Charles Explorer logo
🇬🇧

Distinct Immunoregulatory Mechanisms in Mesenchymal Stem Cells: Role of the Cytokine Environment

Publication at Faculty of Science |
2016

Abstract

Mesenchymal stem cells (MSCs) represent a population of cells which have the ability to regulate reactivity of T and B lymphocytes by multiple mechanisms. The immunoregulatory activities of MSCs are strictly influenced by the cytokine environment.

Here we show that two functionally distinct cytokines, interleukin-4 (IL-4) and interferon-gamma (IFN-gamma), significantly potentiate the ability of MSCs to inhibit IL-10 production by activated regulatory B cells (Bregs).
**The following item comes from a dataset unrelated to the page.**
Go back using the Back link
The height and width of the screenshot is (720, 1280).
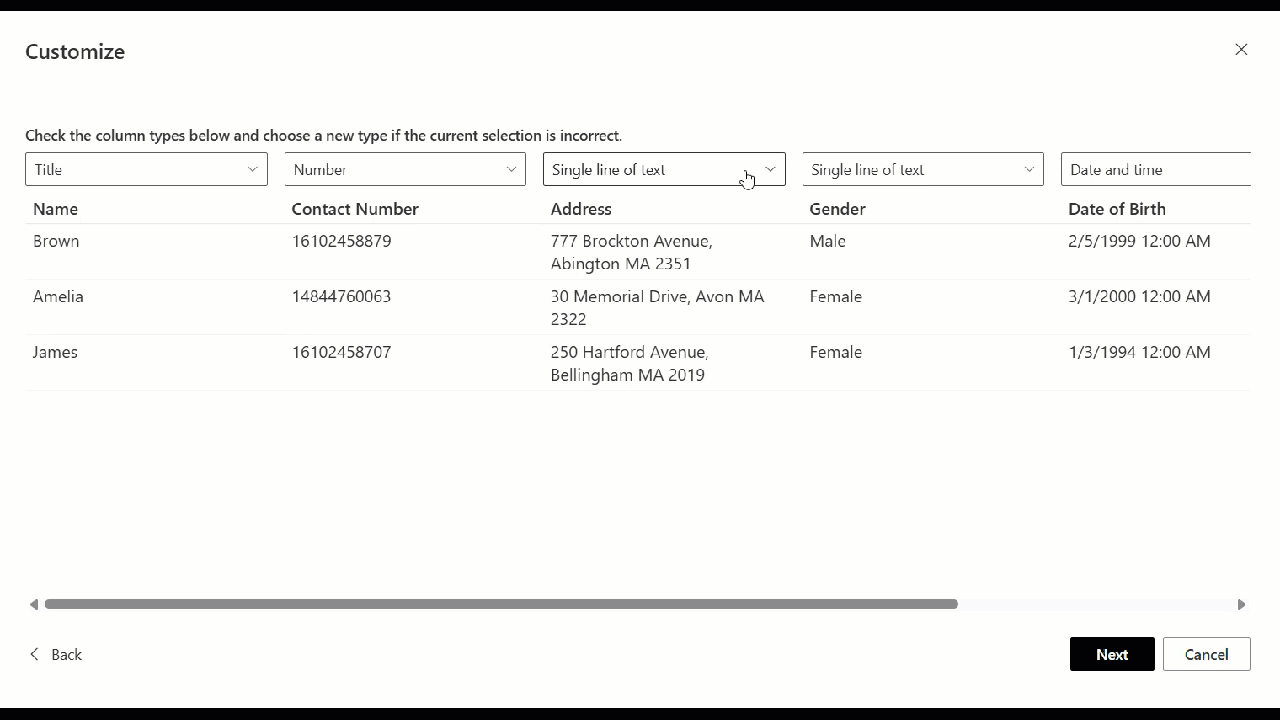[67, 654]
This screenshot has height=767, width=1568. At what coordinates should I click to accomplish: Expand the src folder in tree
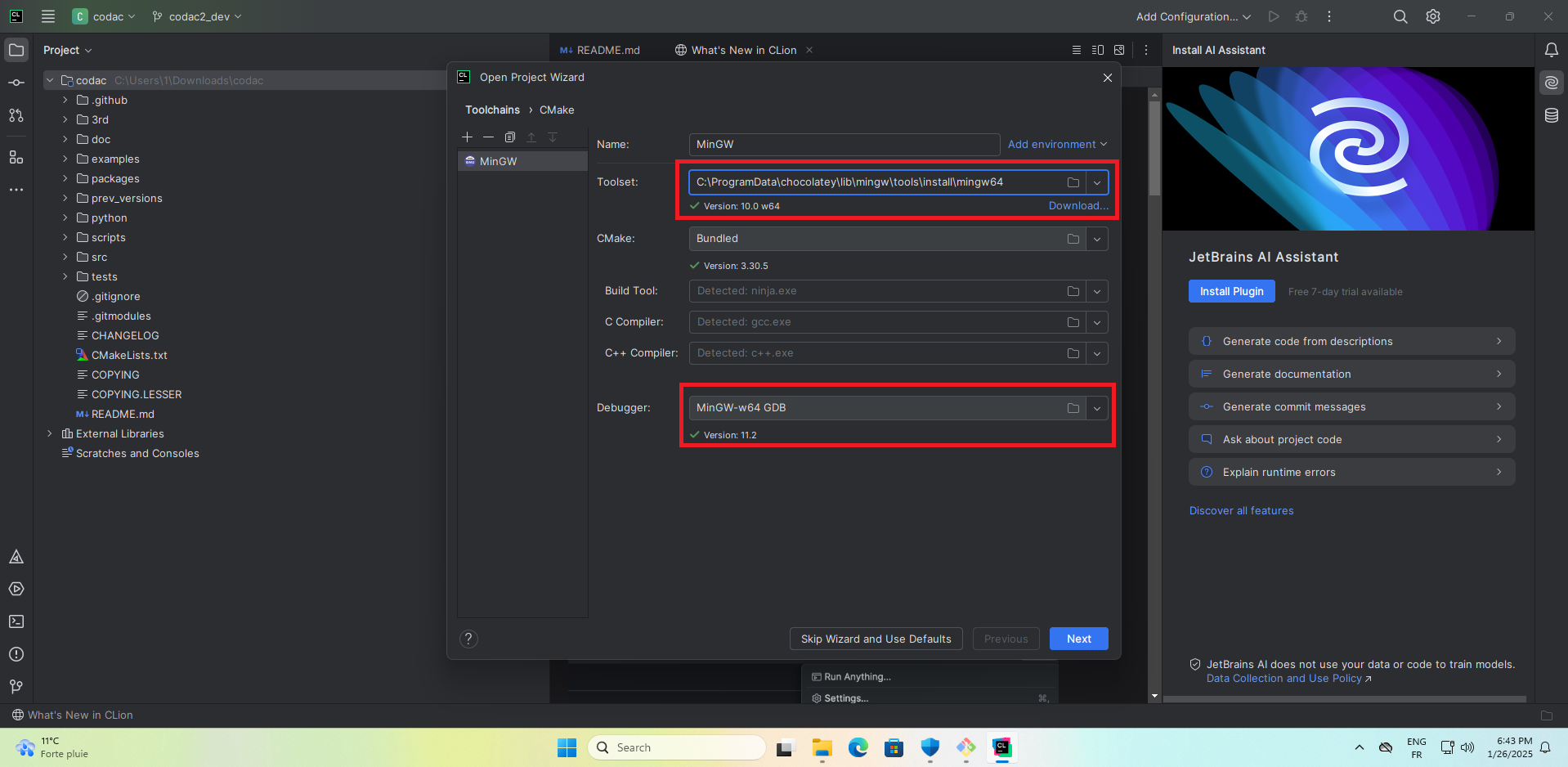click(65, 257)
However, MSCs in the presence of IL-4 or IFN-gamma inhibit the IL-10 production by different mechanisms.

Preincubation of MSCs with IFN-gamma led to the suppression, but pretreatment with IL-4 of neither MSCs nor B cells resulted in the suppression of IL-10 production. The search for candidate regulatory molecules expressed in cytokine-treated MSCs revealed different patterns of the gene expression.

Pretreatment of MSCs with IFN-gamma, but not with IL-4, induced expression of indoleamine-2,3-dioxygenase, cyclooxygenase-2 and programmed cell death-ligand 1. To identify the molecule(s) responsible for the suppression of IL-10 production, we used specific inhibitors of the putative regulatory molecules.

We found that indomethacine, an inhibitor of cyclooxygenase-2 (Cox-2) activity, completely abrogated the inhibition of IL-10 production in cultures containing MSCs and IFN-gamma, but had no effect on the suppression in cell cultures containing MSCs and IL-4. The results show that MSCs can inhibit the response of B cells to one stimulus by different mechanisms in dependence on the cytokine environment and thus support the idea of the complexity of immunoregulatory action of MSCs.